Among others were the young ladies from the king’s palace, the princesses, kind hearted and clever young ladies, who were charmed with its beauty.

The nobleman valued this flower greatly, and on that account many people envied him, and among others the princesses at the king’s palace.

The nobleman went one morning into his garden to pluck a certain kind of flower that he wanted, and to have another look at the water lily, but he could not find it.

Hastily calling the gardener, he asked, “What has become of the blue lotus flower, Larsen? I have searched everywhere, in the hothouse and in the flower garden, but I cannot find it.”

“It is not much worth finding,” said the gardener; “it is only a mean common flower from the kitchen garden, beautiful as it is. It resembles the blue cactus flower, but it is really only the blossom of an artichoke.”

“You should have told me so at first,” replied his master; “we have made a mistake in supposing it a foreign and rare flower. It is your fault that we have made ourselves appear ridiculous before the young princesses. They saw it was an unknown flower to us, and considered it beautiful, but they have studied botany, and these scientific people do not trouble themselves about what grows in kitchen gardens. We could not have been in our senses, good Larsen, to place such a flower as that in a room and make ourselves ridiculous.’

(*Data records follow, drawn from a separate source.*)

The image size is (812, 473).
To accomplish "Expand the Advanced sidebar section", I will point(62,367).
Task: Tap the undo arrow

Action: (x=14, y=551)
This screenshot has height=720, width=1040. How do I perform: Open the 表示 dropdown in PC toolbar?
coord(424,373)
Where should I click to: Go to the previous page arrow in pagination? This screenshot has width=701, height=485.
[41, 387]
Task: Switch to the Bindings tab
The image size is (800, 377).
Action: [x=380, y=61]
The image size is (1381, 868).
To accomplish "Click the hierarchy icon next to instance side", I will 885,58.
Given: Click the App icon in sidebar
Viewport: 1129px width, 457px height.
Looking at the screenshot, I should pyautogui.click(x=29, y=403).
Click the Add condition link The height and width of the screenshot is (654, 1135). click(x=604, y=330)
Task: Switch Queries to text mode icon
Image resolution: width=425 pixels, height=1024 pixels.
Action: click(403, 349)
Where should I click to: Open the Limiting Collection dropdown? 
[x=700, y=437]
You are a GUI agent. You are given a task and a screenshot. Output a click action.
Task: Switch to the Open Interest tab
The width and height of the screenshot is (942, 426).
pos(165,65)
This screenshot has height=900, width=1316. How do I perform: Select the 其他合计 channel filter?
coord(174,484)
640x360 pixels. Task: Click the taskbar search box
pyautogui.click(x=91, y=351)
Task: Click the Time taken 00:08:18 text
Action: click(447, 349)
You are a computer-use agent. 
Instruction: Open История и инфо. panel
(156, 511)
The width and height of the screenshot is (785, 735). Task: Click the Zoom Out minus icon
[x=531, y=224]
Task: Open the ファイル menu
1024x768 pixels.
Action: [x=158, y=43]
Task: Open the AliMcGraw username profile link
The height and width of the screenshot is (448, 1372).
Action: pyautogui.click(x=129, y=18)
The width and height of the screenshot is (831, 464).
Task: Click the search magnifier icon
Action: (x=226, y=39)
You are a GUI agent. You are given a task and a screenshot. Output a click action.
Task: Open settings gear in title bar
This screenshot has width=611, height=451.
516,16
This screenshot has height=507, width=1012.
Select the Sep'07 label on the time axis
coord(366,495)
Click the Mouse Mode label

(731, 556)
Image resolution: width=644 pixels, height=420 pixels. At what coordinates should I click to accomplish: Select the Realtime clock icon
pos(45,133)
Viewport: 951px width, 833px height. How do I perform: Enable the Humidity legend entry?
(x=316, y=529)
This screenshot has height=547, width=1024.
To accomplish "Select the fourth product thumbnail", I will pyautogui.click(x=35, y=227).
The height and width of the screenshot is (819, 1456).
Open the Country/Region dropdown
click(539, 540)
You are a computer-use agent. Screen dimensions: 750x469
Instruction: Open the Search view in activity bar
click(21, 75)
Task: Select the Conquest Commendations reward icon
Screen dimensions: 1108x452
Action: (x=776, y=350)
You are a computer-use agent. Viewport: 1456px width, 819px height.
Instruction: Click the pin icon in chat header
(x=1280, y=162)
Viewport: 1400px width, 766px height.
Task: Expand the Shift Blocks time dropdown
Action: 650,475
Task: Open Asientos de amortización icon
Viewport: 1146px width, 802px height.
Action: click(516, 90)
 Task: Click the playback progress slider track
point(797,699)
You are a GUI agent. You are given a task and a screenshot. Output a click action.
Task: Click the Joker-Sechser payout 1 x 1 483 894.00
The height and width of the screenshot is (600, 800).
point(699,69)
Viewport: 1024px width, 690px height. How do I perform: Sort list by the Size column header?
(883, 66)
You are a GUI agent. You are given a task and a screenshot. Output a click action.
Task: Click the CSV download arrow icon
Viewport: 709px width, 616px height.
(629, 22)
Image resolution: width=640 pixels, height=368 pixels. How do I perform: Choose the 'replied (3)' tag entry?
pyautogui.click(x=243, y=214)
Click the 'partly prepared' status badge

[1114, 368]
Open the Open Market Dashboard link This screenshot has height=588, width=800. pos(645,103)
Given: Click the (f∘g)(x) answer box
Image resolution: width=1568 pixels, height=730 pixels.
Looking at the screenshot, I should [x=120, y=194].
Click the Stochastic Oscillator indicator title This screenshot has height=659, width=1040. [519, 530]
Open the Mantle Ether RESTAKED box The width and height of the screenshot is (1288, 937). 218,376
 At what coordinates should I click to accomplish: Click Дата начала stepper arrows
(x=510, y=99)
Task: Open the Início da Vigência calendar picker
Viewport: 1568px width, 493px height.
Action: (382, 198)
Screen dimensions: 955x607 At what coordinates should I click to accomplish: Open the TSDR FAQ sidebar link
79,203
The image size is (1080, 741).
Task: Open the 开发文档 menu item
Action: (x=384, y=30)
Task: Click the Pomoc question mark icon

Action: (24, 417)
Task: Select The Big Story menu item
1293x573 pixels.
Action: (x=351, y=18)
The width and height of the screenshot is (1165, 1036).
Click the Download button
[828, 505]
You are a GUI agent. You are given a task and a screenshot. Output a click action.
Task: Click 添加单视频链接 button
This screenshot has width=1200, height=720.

So the beautiful blue and splendid flower, which belonged to the kitchen garden, was removed from the room, where it had no right to be, and sent to a distant part of the estate.

The nobleman blamed himself equally with his servant when he met the princesses, and acknowledged that the flower was only a kitchen garden blossom. “But I have already reproved my gardener,” he said, “for he made the first error in bringing it into the room, and by so doing misled me.

“It was a sin and a shame,” said the princess, when alone; “he showed us a splendid flower that we had never before noticed, and he pointed out the beauties that we did not look for; however, it is a lovely flower, after all, and I shall ask the castle gardener to send me every day an artichoke blossom, for my room.” And he did so.

After a while the gardener told his master that he could bring him a fresh artichoke flower, which he said was even more wonderfully beautiful than the first, and everybody agreed with him.

“That is all right, Larsen,” said the nobleman, “but it is rather out of season.”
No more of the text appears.